Another favorite recipe around here is Buffalo Chicken Burgers from Bobbi’s Kozy Kitchen. I haven’t made anything else of hers, but these burgers are on regular rotation at our house. Get fresh ground chicken, not frozen or the pre-packaged shrink-wrapped dry ground chicken. We get it at Harmon’s in Utah. It’s the best (although, avoid it if you have a dairy allergy as I’m not sure about their allergy policy and I’ve found feta in my ground chicken before – they sell chicken & feta burger patties). We leave the shredded carrot & celery out of the burgers due to family preference. But the panko… that makes it. I do it a tiny bit different. I mix the Buffalo sauce and the panko crumbs and stir. Once the panko crumbs have soaked up all the sauce, I mix in the ground chicken and seasonings. Make the patties and let them sit in the fridge for at least an hour. Once it’s cooked, you get crunchy flavor-packed bites of buffalo seasoning rather than the entire burger tasting the same throughout. Try it both ways and see which you prefer. These are delicious served with homemade ranch, avocado, a couple of dill pickle slices, baby greens, a tomato slice and a sliver of red onion.

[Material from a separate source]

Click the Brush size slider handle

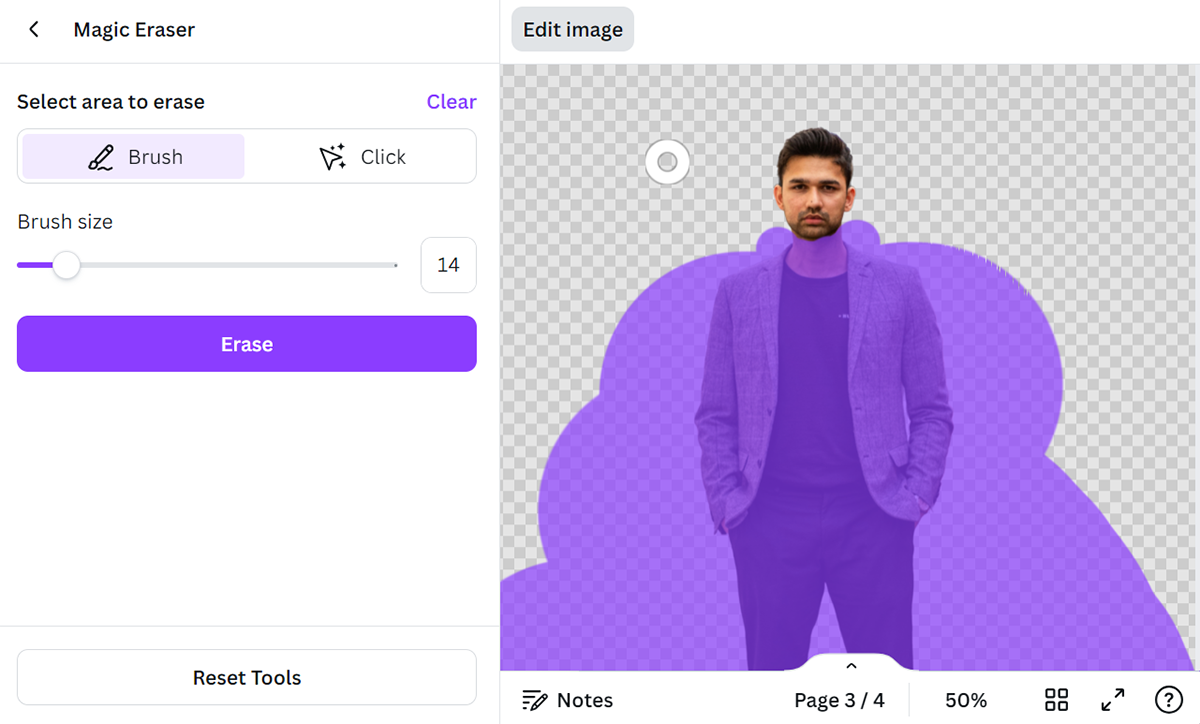[66, 265]
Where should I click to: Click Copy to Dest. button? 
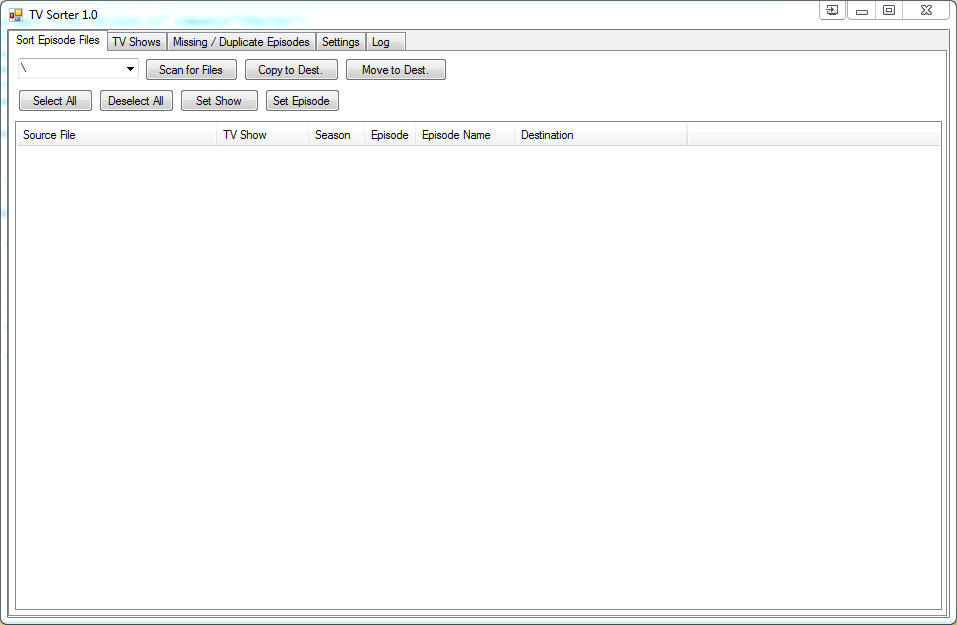coord(291,70)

And with all the time you save from batch meal planning, you now have time to document your life and tell your story! Include some of your family’s favorite recipes in your scrapbook. I use recipe screenshots next to a picture of the meal. Cooking and eating food is a big part of our lives, why not include it in our life story? On the page below, you can see a screenshot of the Buffalo Chicken Burger recipe right next to a picture of the delicious burger. I’m getting hungry. And I’m considering altering the menu for next week to include these little delights. Totally worth it.
Have a great week! Stay safe, wash your hands, wear a mask, and make memories!